You need Adobe Reader 7.0 or later in order to read PDF files on this site.
If Adobe Reader is not installed on your computer, click the button below and go to the download site.

Feature Articles: Communication Science that Connects Information and Humans

Vol. 10, No. 11, pp. 24–28, Nov. 2012. https://doi.org/10.53829/ntr201211fa5

MM-Space: Recreating Multiparty Conversation Space by Using Dynamic Displays

Kazuhiro Otsuka

Abstract

This article introduces our system, called MM-Space, which can recreate a multiparty conversation space at a remote place. This system features a novel visualization scheme that represents human head motions by controlling the poses of the screens displaying human facial images. This physical augmentation helps viewers understand more clearly the behaviors of remote conversation participants such as their gaze directions and head gestures. The viewer is expected to experience a more realistic feeling of the presence of the remote people.

1. Introduction

Face-to-face conversation is one of the most basic forms of communication in daily life, and group meetings are used for conveying and sharing information, understanding others’ intentions and emotions, and making decisions.

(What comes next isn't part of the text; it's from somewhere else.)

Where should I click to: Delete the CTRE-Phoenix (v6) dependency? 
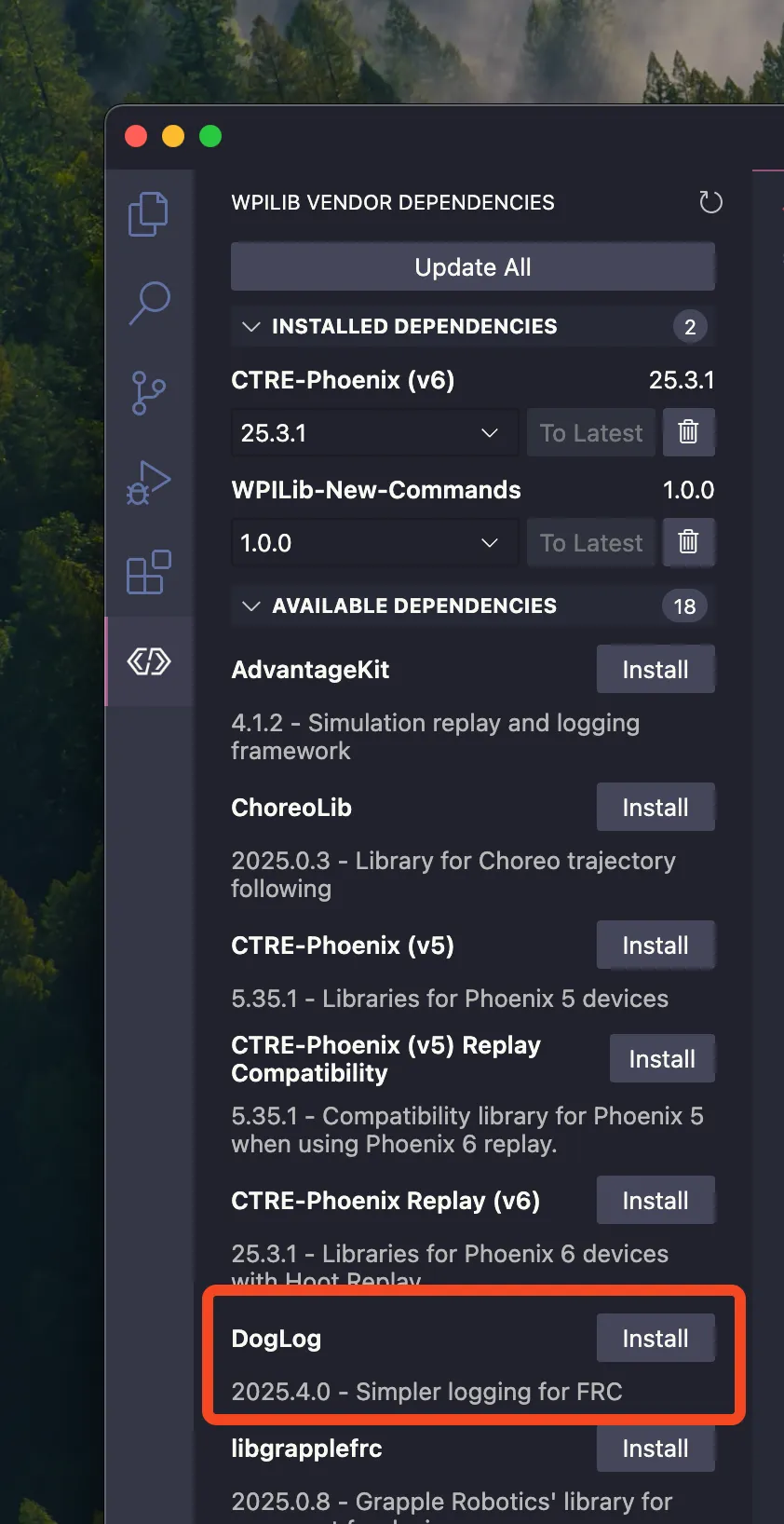(x=689, y=432)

To support communication among remote places, videoconferencing systems have been developed and are widely used. However, they still feel unnatural and uncomfortable. To resolve the problems that have arisen in communications between remote places, which may be not only spatially but also temporally separated, NTT Communication Science Laboratories believes that it is important to deeply understand the mechanism of human-to-human communication and answer questions such as “How do we communicate with each other and what kinds of messages are exchanged by what types of behaviors?” On the basis of this concept, my colleagues and I have been conducting conversation scene analysis for multiparty face-to-face communications [1]. We are trying to extend it toward designing better future communication systems, and we have begun representation/visualization research on multimodal telecommunication and telepresence environments. As the first step, we targeted the problem of reconstructing/recreating the conversation space of a conversation that was originally held at a different location and different time and enabling viewers to visualize the conversation scene as if the people were talking in front them. This article overviews our novel representation scheme and a prototype system after reviewing some of the background.

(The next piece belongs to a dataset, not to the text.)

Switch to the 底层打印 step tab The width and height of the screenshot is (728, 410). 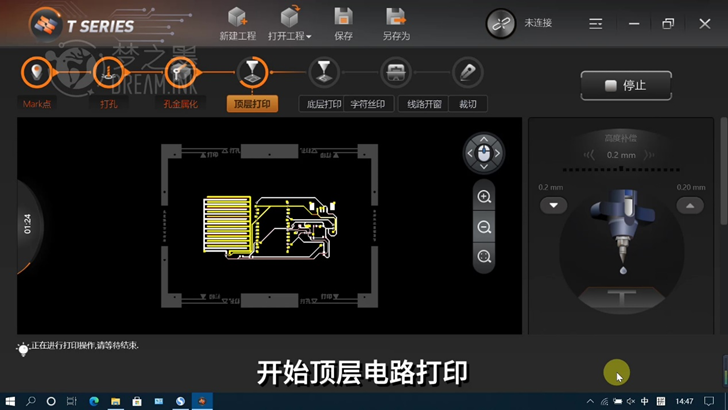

2. Research progress in conversation scene analysis

In face-to-face conversations, people exchange not only verbal information, but also nonverbal information expressed by eye gaze, facial expressions, head motion, hand gestures, body posture, prosody, etc. Psychologists have suggested that such nonverbal information and behaviors play important roles in human communications [2]. Conversation scene analysis aims to understand human communication though these types of nonverbal information, which is captured by multimodal sensing devices such as cameras and microphones. The goal is to provide an automatic description of conversation scenes in terms of 6W1H, namely who, when, where, whom, what, why, and how. By combining some 6W1H information, we can define a number of problems from low-level (close to physical behavior) ones to high-level (contextual and social level) ones.

Let us consider some examples that NTT Communication Science Laboratories (CS Labs) has targeted. “Who is speaking when?” is the most essential question: it is called speaker diarization [3]. The estimation of “Who looks at whom and when?” is also called the problem of the visual focus of attention [4], [5]. “Who is talking to whom and when?” is a question about the conversation structure [4]. “Who responds to whom and how?” is related to the problem of interaction structure estimation [6]. As a higher-level problem, “Who feels empathy/antipathy with whom?” is a question about inter-personal emotion [7]. “Who speaks what?” is known as the speech recognition problem [8]. For each of these problems, NTT CS Labs has devised automatic detection, recognition, or estimation methods.

In addition, NTT CS Labs developed the first realtime system for multimodal conversation analysis, which can automatically analyze multiparty face-to-face conversations in real time [9]. This system targets small-scale round-table meetings with up to eight people and uses a compact omnidirectional camera-microphone device, which captures audio-visual data around the table. From the audio-visual data, this system can estimate “who is talking” and “who is looking at whom” and display them on screen. The latest system has added speech recognition and displays “who speaks what” in semi-realtime [8].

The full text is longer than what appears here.